When he came to his senses, he said, “How many of my father’s hired men have food to spare, and here I am starving to death!  I will set out and go back to my Father”
Luke 15:17-18

There are two distinct life experiences that serve to re-awaken in us the need to “go back to our Father’s house.”  More often than not we are motivated by either a strong experience of desire, or one of suffering.  And it would be easy to imagine which one our Father would prefer for us.

Feelings of love and desire for God naturally lead us to more intently seek relationship.  When people are first dating, no one has to remind the guy to call the girl, or for either of them to keep their Friday nights open just in case there might be an opportunity to get together.  Love keeps the other person in mind and there is nothing more important than being together.  There are times when our relationship with God is motivated by a similar attraction of love.

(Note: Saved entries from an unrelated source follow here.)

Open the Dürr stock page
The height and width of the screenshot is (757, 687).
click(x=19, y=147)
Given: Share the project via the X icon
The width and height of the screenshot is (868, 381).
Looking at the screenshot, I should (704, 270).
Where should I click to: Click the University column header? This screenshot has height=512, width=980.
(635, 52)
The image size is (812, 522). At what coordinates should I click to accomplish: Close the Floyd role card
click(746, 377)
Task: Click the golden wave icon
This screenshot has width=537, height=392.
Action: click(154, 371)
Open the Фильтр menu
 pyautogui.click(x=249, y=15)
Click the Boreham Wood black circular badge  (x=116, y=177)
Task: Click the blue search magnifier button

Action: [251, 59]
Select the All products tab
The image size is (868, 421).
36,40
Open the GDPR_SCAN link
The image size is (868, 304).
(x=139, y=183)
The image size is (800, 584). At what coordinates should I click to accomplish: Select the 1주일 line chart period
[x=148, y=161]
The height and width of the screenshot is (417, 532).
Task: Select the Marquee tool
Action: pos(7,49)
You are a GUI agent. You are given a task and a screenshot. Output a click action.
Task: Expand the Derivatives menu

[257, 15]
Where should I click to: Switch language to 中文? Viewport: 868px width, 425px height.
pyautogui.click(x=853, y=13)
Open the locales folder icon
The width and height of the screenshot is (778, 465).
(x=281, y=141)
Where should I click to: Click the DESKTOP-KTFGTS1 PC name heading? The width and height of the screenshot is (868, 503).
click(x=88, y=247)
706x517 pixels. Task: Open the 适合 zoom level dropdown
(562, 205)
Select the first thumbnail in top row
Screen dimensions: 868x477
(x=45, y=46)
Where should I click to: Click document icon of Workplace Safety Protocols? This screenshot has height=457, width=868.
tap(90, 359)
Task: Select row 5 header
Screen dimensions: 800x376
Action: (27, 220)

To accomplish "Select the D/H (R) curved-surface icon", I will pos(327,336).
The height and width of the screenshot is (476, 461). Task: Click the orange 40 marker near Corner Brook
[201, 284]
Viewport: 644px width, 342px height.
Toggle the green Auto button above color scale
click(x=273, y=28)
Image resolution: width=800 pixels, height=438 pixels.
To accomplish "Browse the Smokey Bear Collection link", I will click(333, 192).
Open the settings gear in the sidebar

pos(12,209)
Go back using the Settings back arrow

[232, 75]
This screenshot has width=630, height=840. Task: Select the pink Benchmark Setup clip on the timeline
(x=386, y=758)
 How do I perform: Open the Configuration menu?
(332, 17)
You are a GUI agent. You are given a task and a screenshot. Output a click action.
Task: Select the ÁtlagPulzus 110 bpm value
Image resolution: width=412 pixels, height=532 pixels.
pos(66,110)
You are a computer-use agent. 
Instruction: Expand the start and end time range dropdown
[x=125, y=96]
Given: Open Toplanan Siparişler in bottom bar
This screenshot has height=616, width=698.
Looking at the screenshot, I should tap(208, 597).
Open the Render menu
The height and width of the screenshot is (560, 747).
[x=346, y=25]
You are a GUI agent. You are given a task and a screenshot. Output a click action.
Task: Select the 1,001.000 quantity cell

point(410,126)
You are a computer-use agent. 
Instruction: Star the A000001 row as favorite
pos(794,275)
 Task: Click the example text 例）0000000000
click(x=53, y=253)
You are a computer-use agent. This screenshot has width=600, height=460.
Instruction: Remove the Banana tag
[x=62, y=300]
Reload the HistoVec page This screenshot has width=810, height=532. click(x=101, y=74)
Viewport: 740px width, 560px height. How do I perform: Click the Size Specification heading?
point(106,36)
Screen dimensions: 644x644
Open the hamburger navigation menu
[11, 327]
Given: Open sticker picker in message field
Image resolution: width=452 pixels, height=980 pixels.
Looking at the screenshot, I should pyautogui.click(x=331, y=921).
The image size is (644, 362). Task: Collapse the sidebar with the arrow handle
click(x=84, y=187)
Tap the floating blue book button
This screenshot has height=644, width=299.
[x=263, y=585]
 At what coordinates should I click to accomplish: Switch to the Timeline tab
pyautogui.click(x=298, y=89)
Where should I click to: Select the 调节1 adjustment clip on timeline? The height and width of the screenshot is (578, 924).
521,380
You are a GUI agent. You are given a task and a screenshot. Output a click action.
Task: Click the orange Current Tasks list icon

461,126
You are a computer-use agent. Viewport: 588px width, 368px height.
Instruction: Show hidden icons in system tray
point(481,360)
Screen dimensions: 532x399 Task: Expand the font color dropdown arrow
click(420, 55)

But there is another motivation that comes from a more desperate expression of our need for God.  This usually happens when we have been trying for too long to live the Christian life on our own.  Like a branch that has withered, we feel burdened and discouraged about our lives.  We are flailing and yet we persist in this mode even though our plight seems more and more hopeless.  We reach a point where we feel we can go no further.  We are ready to give up.  And yet, somehow, we still stubbornly persist.  Eventually our circumstances and the gradual drying up of our wills force us, usually as a last resort, to return to God.  It was a long time in coming, but suffering finally brought us back to our senses.

The painful result of living life on his own terms was what motivated the prodigal son to finally decide to return to his father’s house.  From the father’s point of view, it was surely grievous that this recourse was necessary.  But such is the high risk that God has taken in granting us the freedom to choose Him, or not.

There is wisdom to be gained from the experience of inner distress when, for lack of God, we suffer unnecessarily in our lives.  This type of pain eventually teaches us that an ounce of prevention is better than the pound of cure needed to recover our stability and peace in God. The art of spiritual maintenance then becomes a matter of recognizing the very desire we feel for God as a gift that we are to cherish and not take for granted.

C.S. Lewis once wrote, “God sometimes uses pain, like a megaphone, to get our attention.”  May we learn to avoid, as much as possible, the necessity for such by more readily heeding the still small voice that reminds us of our love and desire for God.  Even now, it whispers to all who are straying, “it is time to come home to the Father.”